Given exercise:
Output the records from the line with "This screenshot has height=819, width=1456." through the line with "[x=821, y=15]", copying each line exactly.

Material shown:
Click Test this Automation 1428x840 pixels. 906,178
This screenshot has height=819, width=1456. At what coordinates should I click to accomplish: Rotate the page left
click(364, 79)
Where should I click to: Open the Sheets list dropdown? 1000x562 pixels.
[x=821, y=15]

* * *

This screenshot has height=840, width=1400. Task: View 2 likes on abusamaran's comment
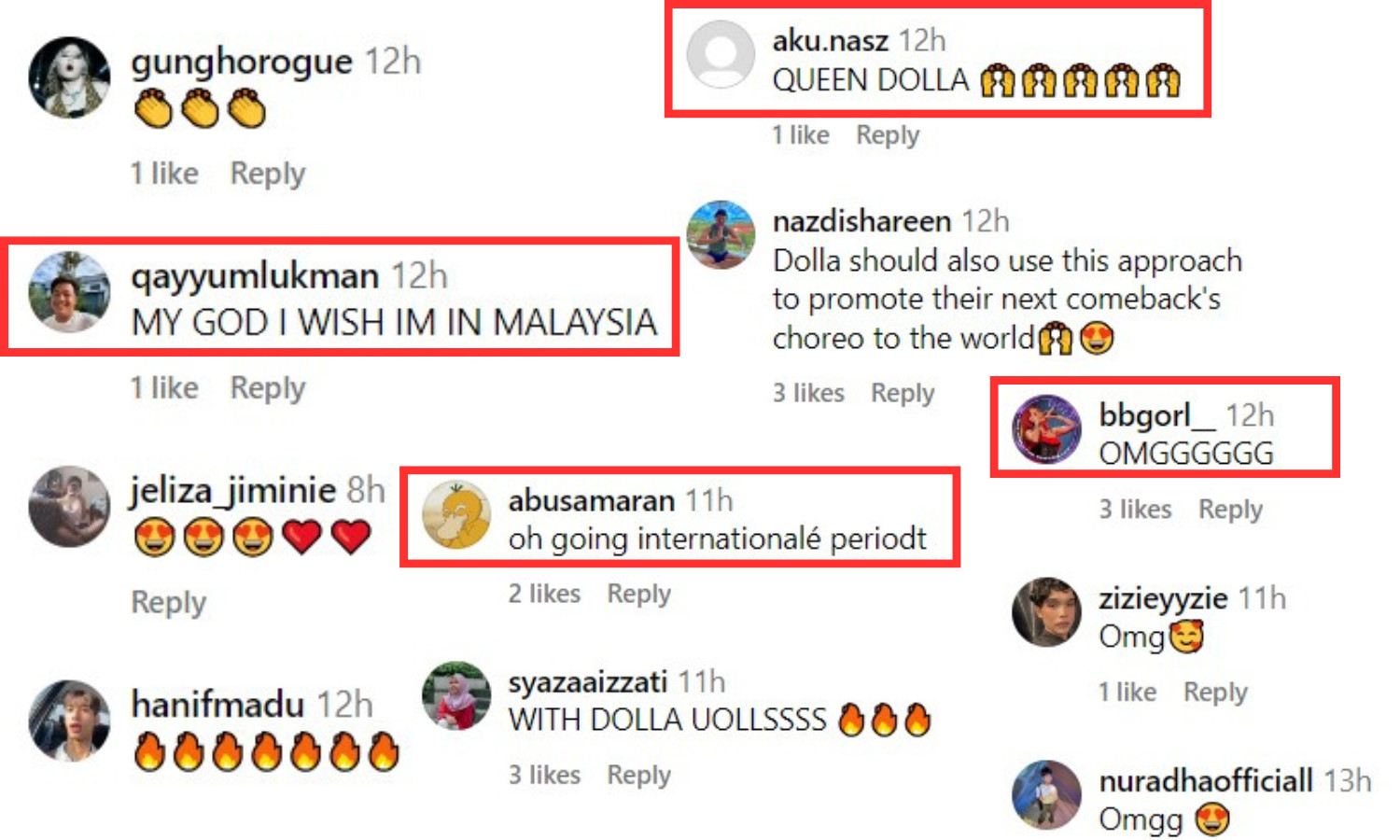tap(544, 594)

Exercise result:
This screenshot has height=819, width=1456. At what coordinates should I click to accomplish: Rotate the page left
click(364, 79)
Where should I click to: Open the Sheets list dropdown? 1000x562 pixels.
[x=821, y=15]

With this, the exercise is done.